Я-то увидел, а он — нет...
Когда в сороковом свергли фашиста Ульманиса, я вышел на свободу, стал искать Хариса. Думаю — вдруг жив? Но подтвердилось: убили его в охранке. Стал я искать его близких — он говорил, что в Риге у него живет мать. Из одного протокола его допроса в охранке видно, что мать таскали на очную ставку с сыном. Там был записан ее адрес. Поехал я туда и узнал: померла она за три месяца до новой нашей жизни. Решил снести на ее могилу цветы, но и этого не смог сделать — никто не мог мне сказать даже, на каком кладбище ее зарыли.
Ну что ж, думаю, теперь единственное, что я могу сделать для моего друга и учителя, — это отдать свою жизнь святому делу, к которому он меня привел. Пришел я в райком партии. Меня спрашивают: куда ты хочешь? Люди всюду нужны. Поговорили, куда бы мне пойти, и, учитывая мое сапожное мастерство, отправили меня на обувную фабрику. «Сперва, — сказали, — займешься там партийной работой, присмотришься, потом назначим тебя директором».
Ничего из этого не вышло. Не пошла у меня партийная работа. Выяснилось, что я не умею с людьми работать — так сказали мне в райкоме. Правду сказали. Сложное это, оказалось, для меня дело — работать с людьми. У меня в душе горит огонь великой радости от нашей победы, а у этих людей — у кого что. Один в воскресенье выпил — в понедельник прогулял. Другому вынь да положь квартиру, третьему дай место, где больше заработок, четвертый приходит — жалуется: при хозяине, говорит, на рождение нового ребенка пособие давали, а теперь не дают.
Ну я и сорвался. Начал на людей кричать от имени нашей революции. А оказывается, надо было воспитывать, учить, как учил меня в свое время мой друг Харис. Но разве мог я один всех учить и воспитывать, если на той обувной фабрике коммунистов в то время было семь человек вместе с начальством?!
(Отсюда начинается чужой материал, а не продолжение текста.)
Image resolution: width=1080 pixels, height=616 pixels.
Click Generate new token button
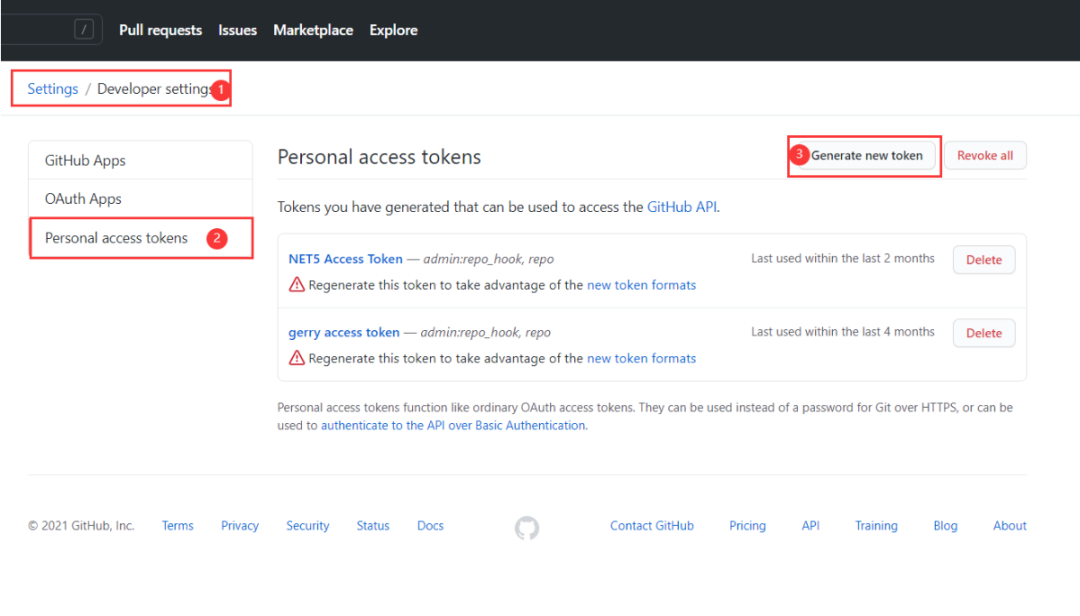coord(865,156)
В райкоме стали меня учить. Была там инструктором одна бабенка, боевая такая. Все про. все она знает и все куда-то торопится. И однажды вот так, второпях, вдруг говорит: «Тебе, Рудзит, надо забыть о методах партийной работы в период подполья...»
Ну я ее и послал. Между прочим, сейчас она в партизанах, имею сведения, воюет славно, даже орден уже имеет. Встретимся — придется прощение у нее просить.
В общем, в мае сорок первого года стал я попросту пенсионером, отказался от квартиры, что мне дали, и перебрался вот сюда. На партучет встал при райкоме, проходил там партучебу, как все. Но, думаю, такой бездельной жизни я вынес бы недолго. Пить, между прочим, начал.
Но тут эта война. На третий день ко мне приходит секретарь райкома и спрашивает, как я посмотрю на то, чтобы по поручению партии остаться в Риге, если придется нашим из города уходить.
Я, конечно, с радостью. Хотели меня сделать сапожником, но вспомнили, что я был в этой должности, когда меня брала охранка. И стал я нищим при Центральном рынке, деревянная нога стала мне как мандат на нищенство.
И вот я работаю как могу... с одной моей ногой...
Самарин смотрел на него, и комок подкатывал к горлу. Вот оно, великое братство коммунистов, о котором говорил ему Иван Николаевич! Самое благородное братство на земле, ибо нет благороднее идеи, которой служит это братство и за которую бойцы этого братства отдают свои жизни.